▸ PROBLEM SET
a - Reproduce the weekly market commentary starting with "This week reinforced" and going on through "aggressive beta exposure.", changing "crypto" to "digital assets".
b - Extend the weekly crypto market commentary from the point where it stops.

▸ DOCUMENT SECTION
|---|

This week reinforced a familiar theme: monetary policy is easing, but not enough to reignite broad risk-on behavior. Equities managed a late rebound, supported by selective sector rotation and AI-linked earnings optimism, while crypto failed to attract meaningful new demand. With rate cuts largely priced in, liquidity improving only gradually, and macro risks still unresolved, markets remain fragile and highly selective. The current environment favors tactical positioning and capital preservation rather than aggressive beta exposure.


2. Current market situation.

Market Structure (1W Overview):

Weekly structure still points to a tired bounce inside a bearish regime: BTC remains capped below major resistance, dominance stays elevated and altcoins are pinned near their lows.

Weekly structure remains heavy: BTC is stuck below the broken 100K zone, dominance hovers near 60% and the broader altcoin market shows no structural leadership.

Bitcoin at ~88.6K (≈flat w/w), bounce still capped below 95K–100K

This week’s range was roughly 84.5K–90.4K. Price again failed to sustain any move above the low-90K area and remains well below the broken 95K–100K support zone and the 120K–126K cycle peak. The recent weekly candles form a tight consolidation after the sharp drop from the highs, not a reversal pattern. The 80K–85K area remains the key support, while 95K–100K is the first serious resistance band. Below it, the move off the lows still looks like a stalled relief rally within a broader topping structure.

BTC.D at ~59.6% (slightly up w/w), dominance high and stable

Dominance traded roughly between 59.0% and 60.5% and closed mid-range. The broader trend since 2023 remains upward, with only a shallow pullback from the 66% peak. Capital remains concentrated in BTC, altcoins lack structural leadership, and any strength in alts continues to look more like rotation and distribution rather than the start of a sustained altseason.

|---|

Pointing data for screenshots

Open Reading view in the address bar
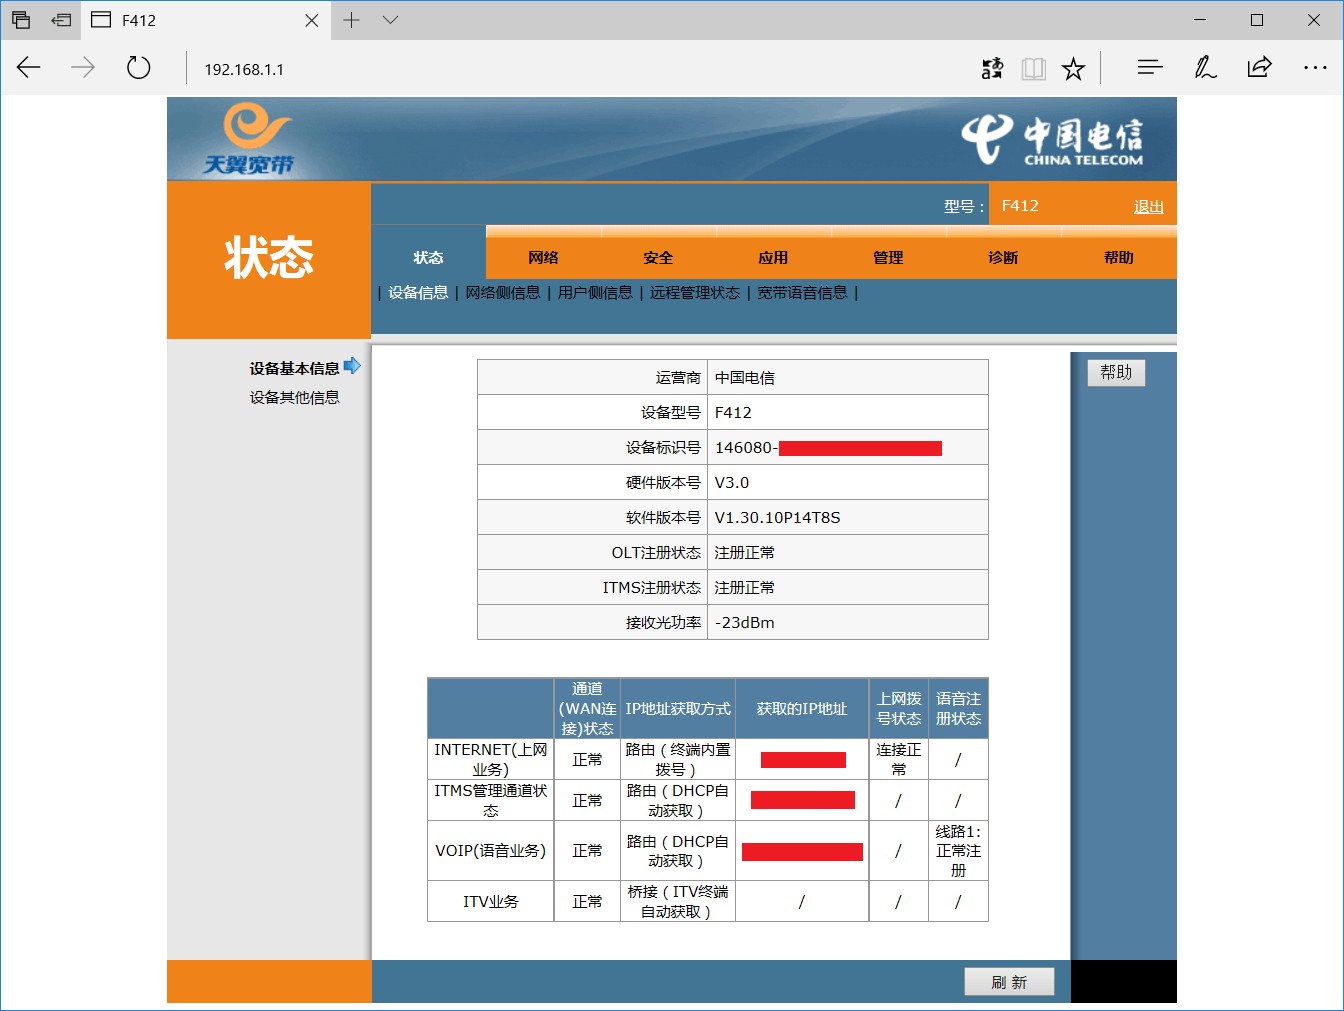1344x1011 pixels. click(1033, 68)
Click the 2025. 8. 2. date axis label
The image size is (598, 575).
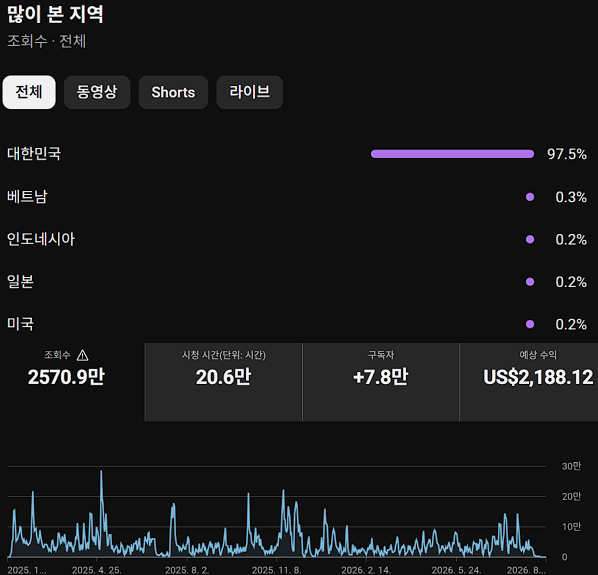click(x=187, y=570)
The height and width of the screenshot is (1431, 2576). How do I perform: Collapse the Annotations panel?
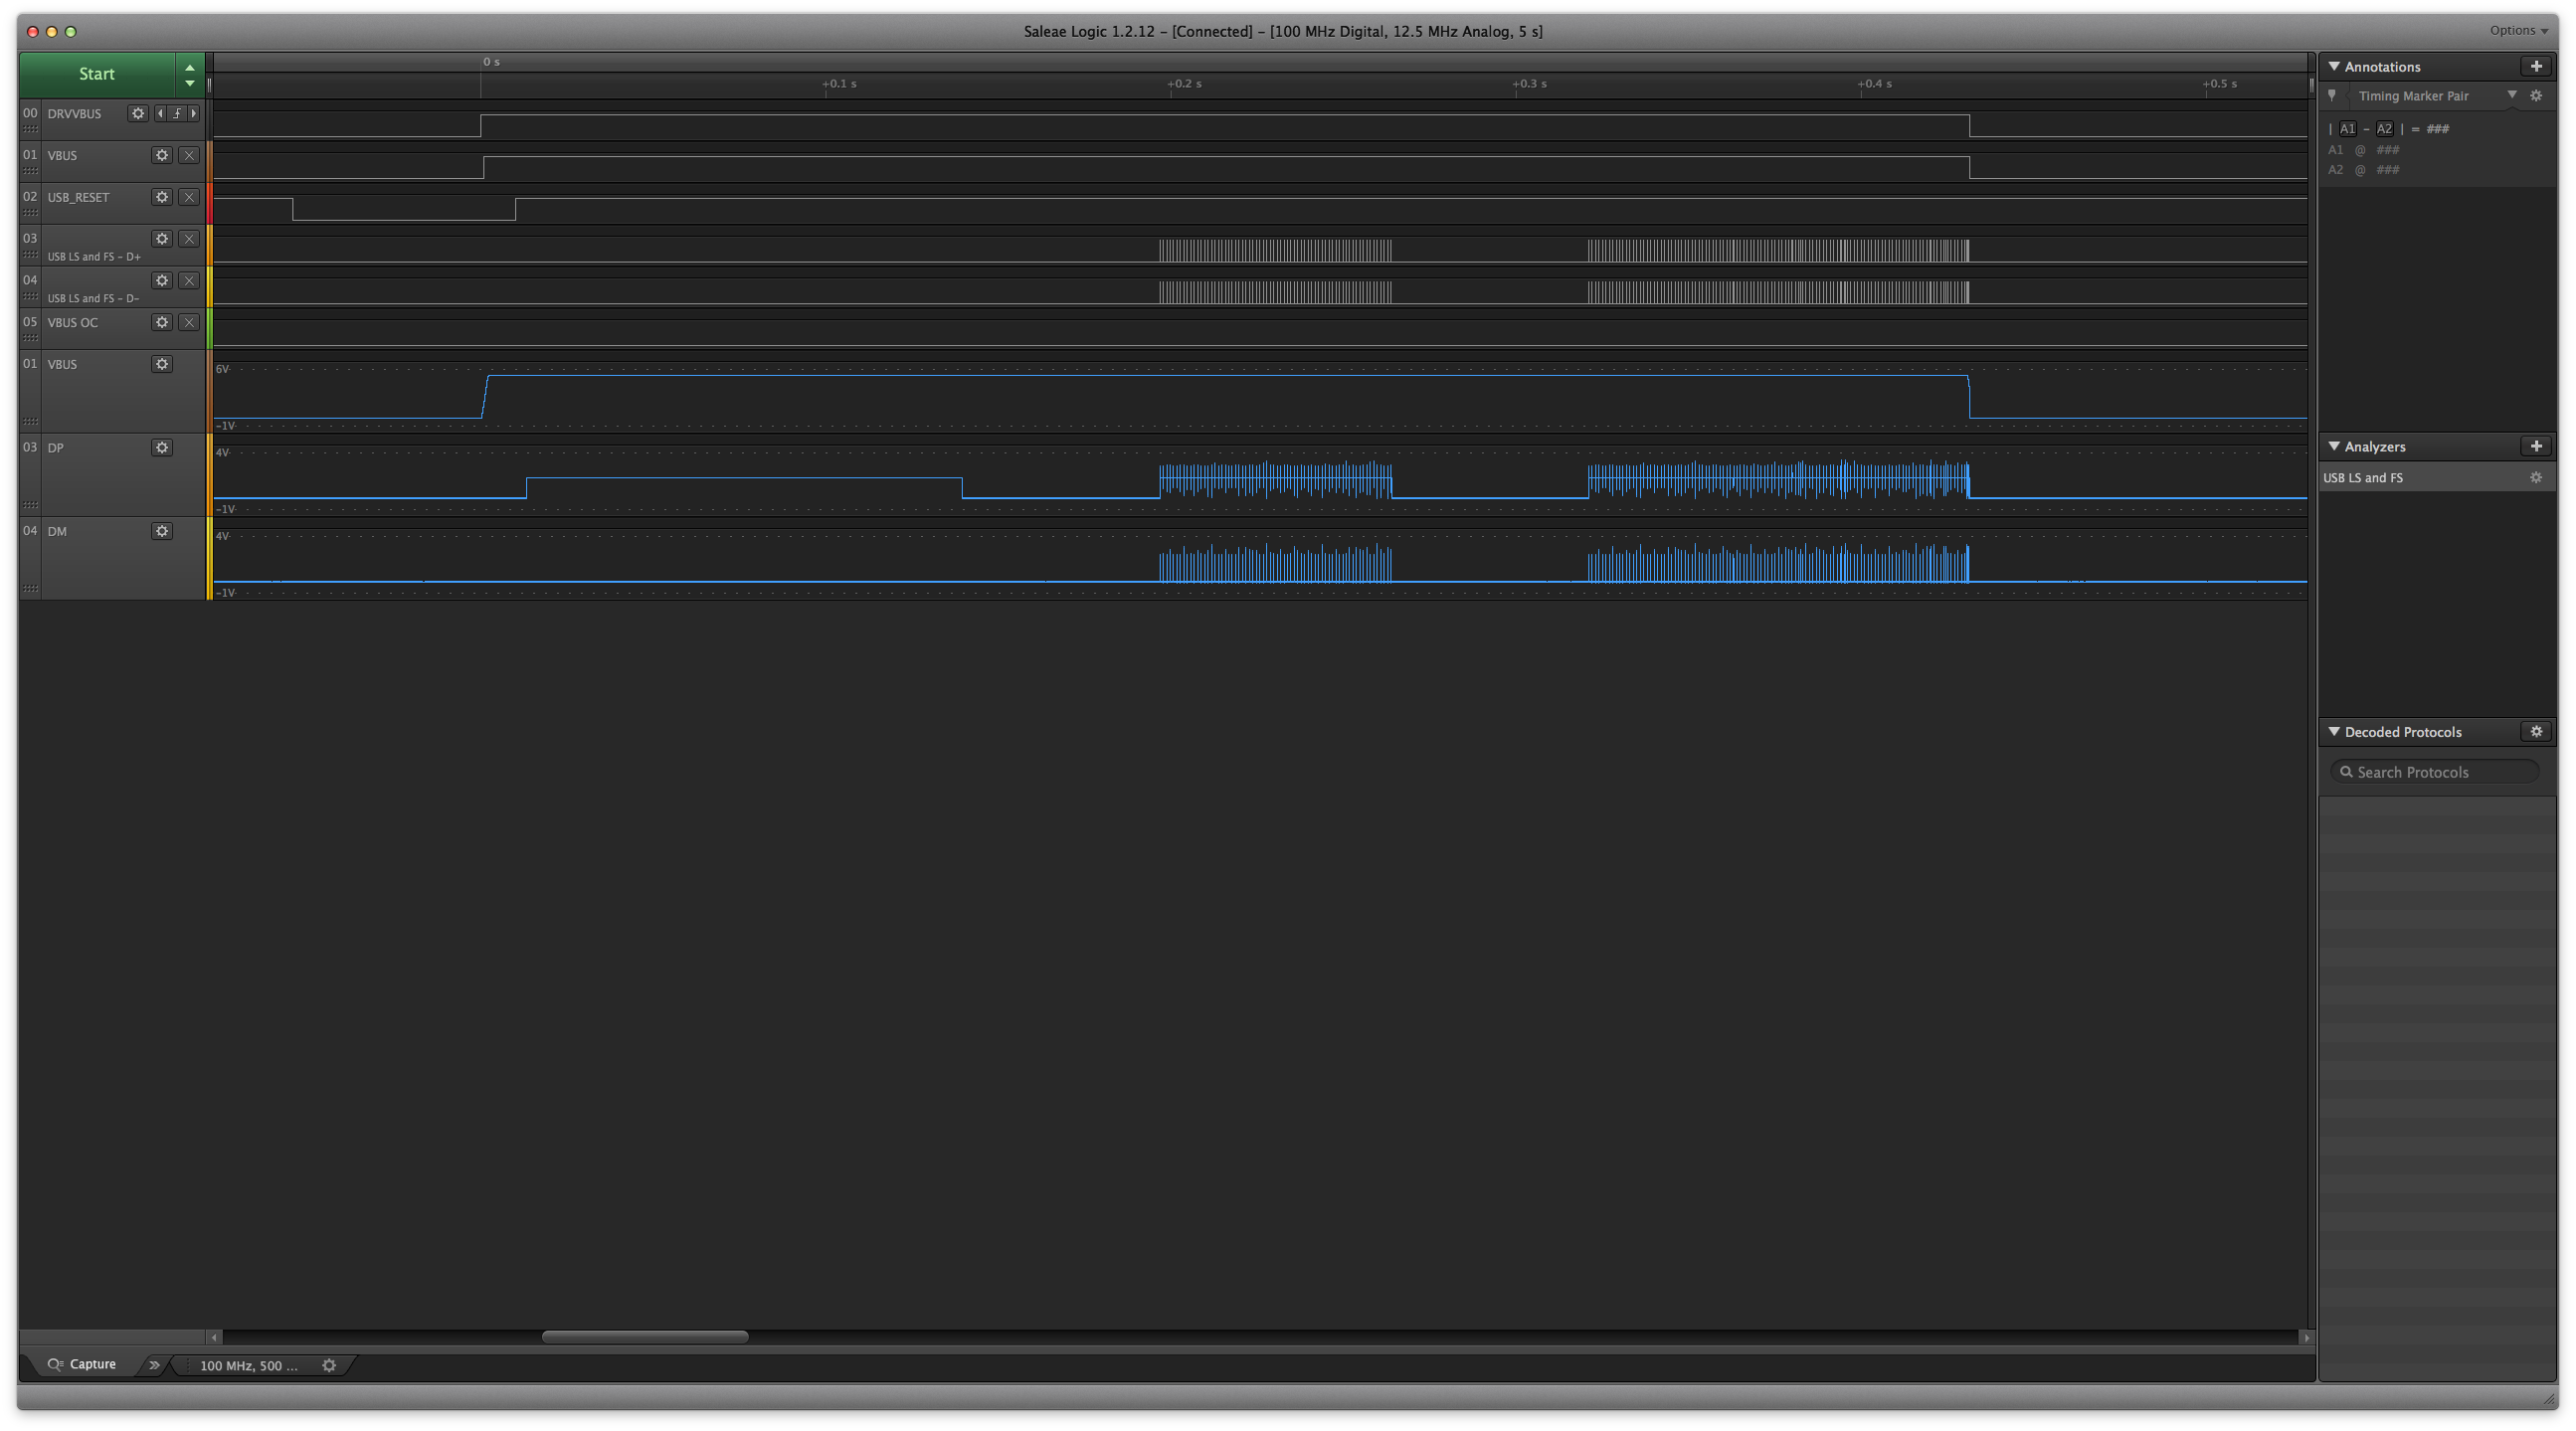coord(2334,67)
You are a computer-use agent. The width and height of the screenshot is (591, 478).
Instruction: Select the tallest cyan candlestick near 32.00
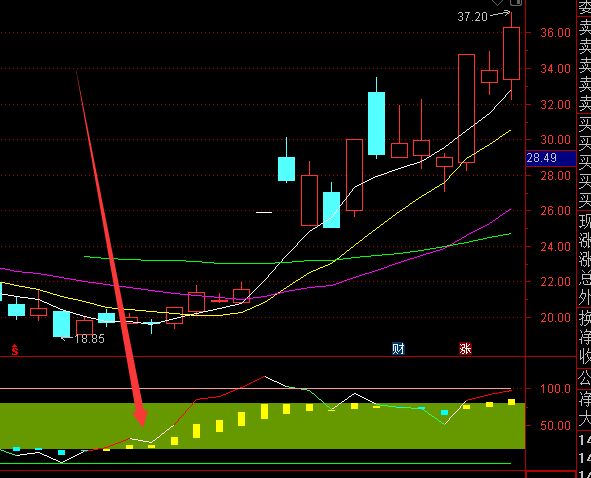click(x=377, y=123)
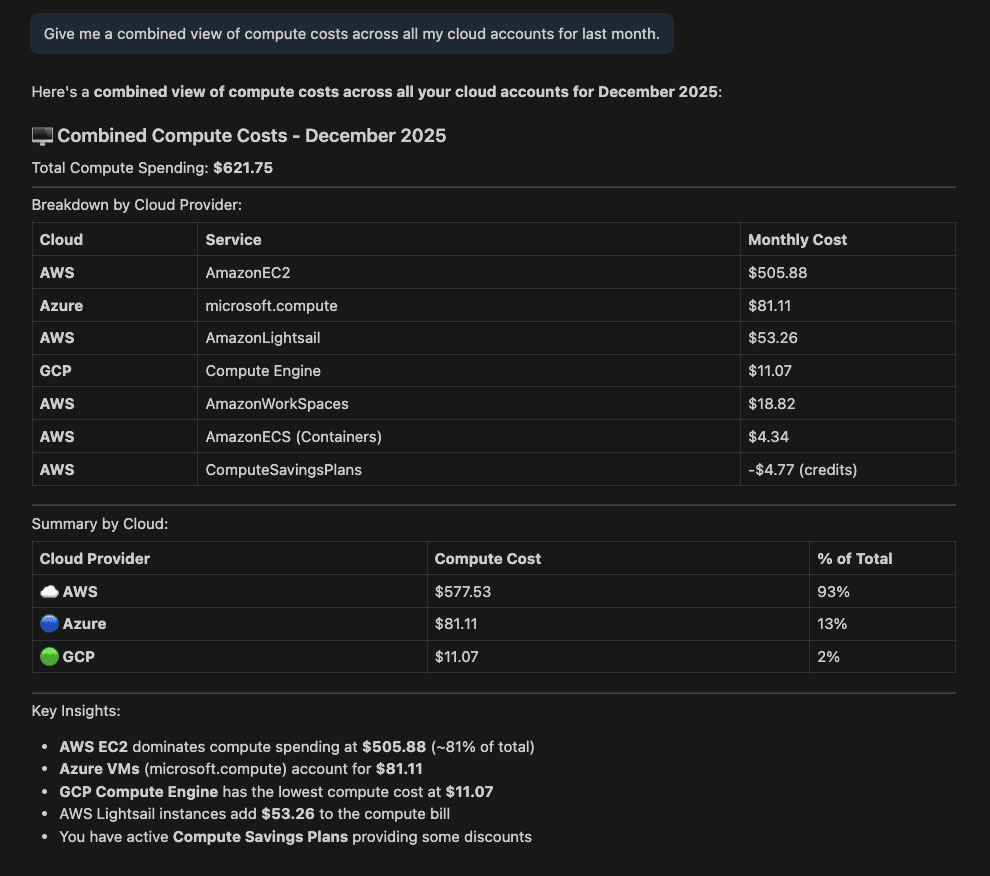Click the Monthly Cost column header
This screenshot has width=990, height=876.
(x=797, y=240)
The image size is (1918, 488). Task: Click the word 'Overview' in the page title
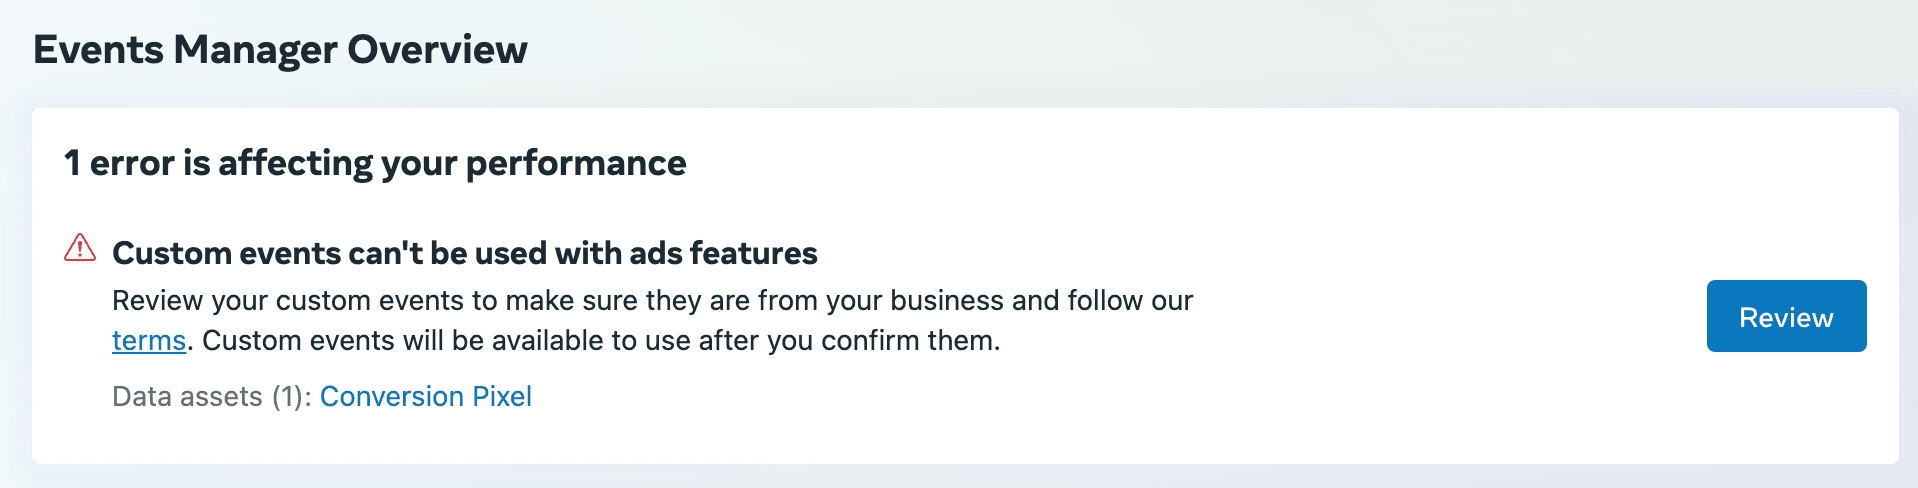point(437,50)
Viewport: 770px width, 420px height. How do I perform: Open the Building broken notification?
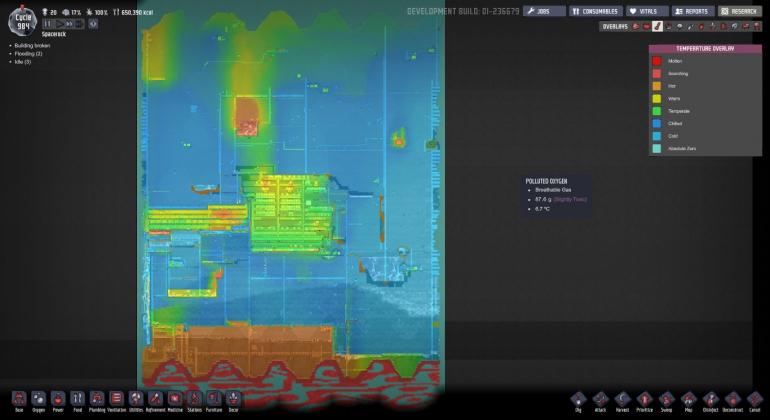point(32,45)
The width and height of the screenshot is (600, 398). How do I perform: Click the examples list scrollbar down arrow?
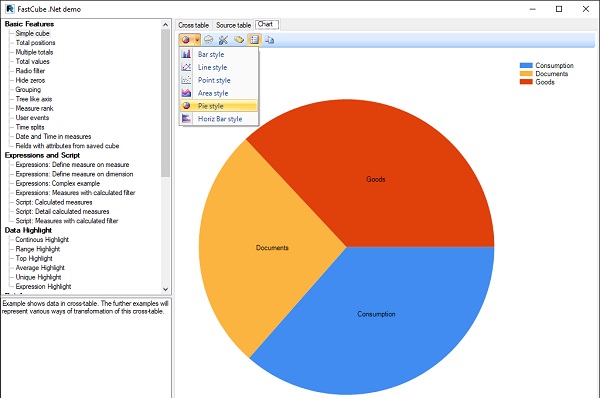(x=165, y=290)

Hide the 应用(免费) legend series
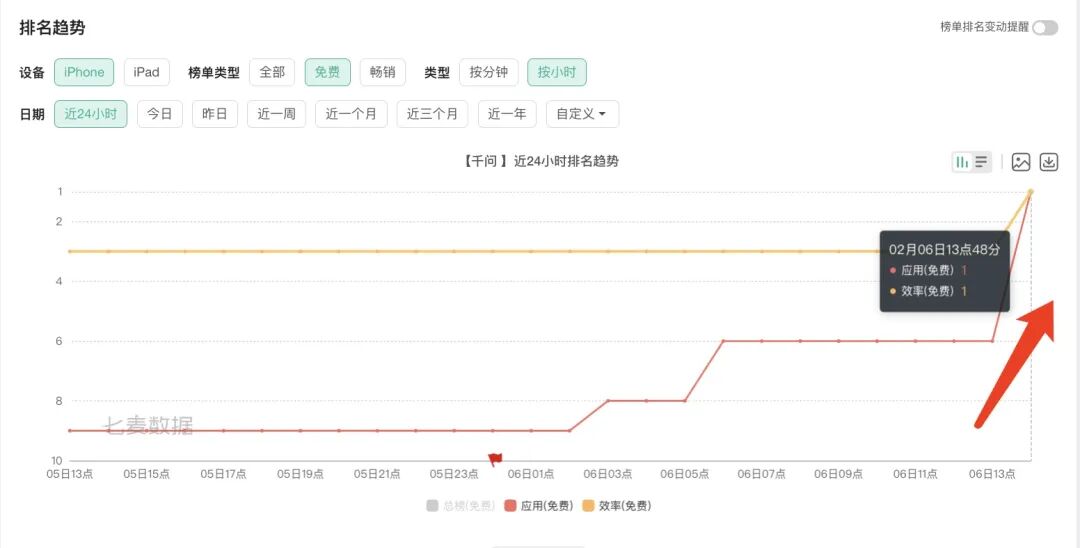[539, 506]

|---|

▸ ANSWER LIST
a -
This week reinforced a familiar theme: monetary policy is easing, but not enough to reignite broad risk-on behavior. Equities managed a late rebound, supported by selective sector rotation and AI-linked earnings optimism, while digital assets failed to attract meaningful new demand. With rate cuts largely priced in, liquidity improving only gradually, and macro risks still unresolved, markets remain fragile and highly selective. The current environment favors tactical positioning and capital preservation rather than aggressive beta exposure.

b -
TOTAL at ~2.96T (slightly down w/w), holding 3T area but below key pivot

Total crypto market cap ranged between roughly 2.82T and 3.05T and finished just under 3.0T, slightly lower on the week. It remains clearly below the 3.2T–3.3T breakdown zone and far from the 4.0T–4.3T distribution peak. The market is stable above the 2.8T area but shows no new impulse; without a reclaim of 3.2T–3.3T, the backdrop remains de-risking with downside risk toward 2.8T–2.9T.

OTHERS at ~200B (down w/w), altcoin basket near support

The OTHERS index (market capitalization excluding major stocks) traded between approximately 183 billion and 210 billion and closed near 200 billion. It is currently sitting just above key support levels and is still close to recent lows, significantly below the 451 billion peak. Altcoins continue to be the weakest segment. Recent price action suggests a pause at support rather than a trend change. Additionally, thin liquidity and rallies in the long tail are being sold off.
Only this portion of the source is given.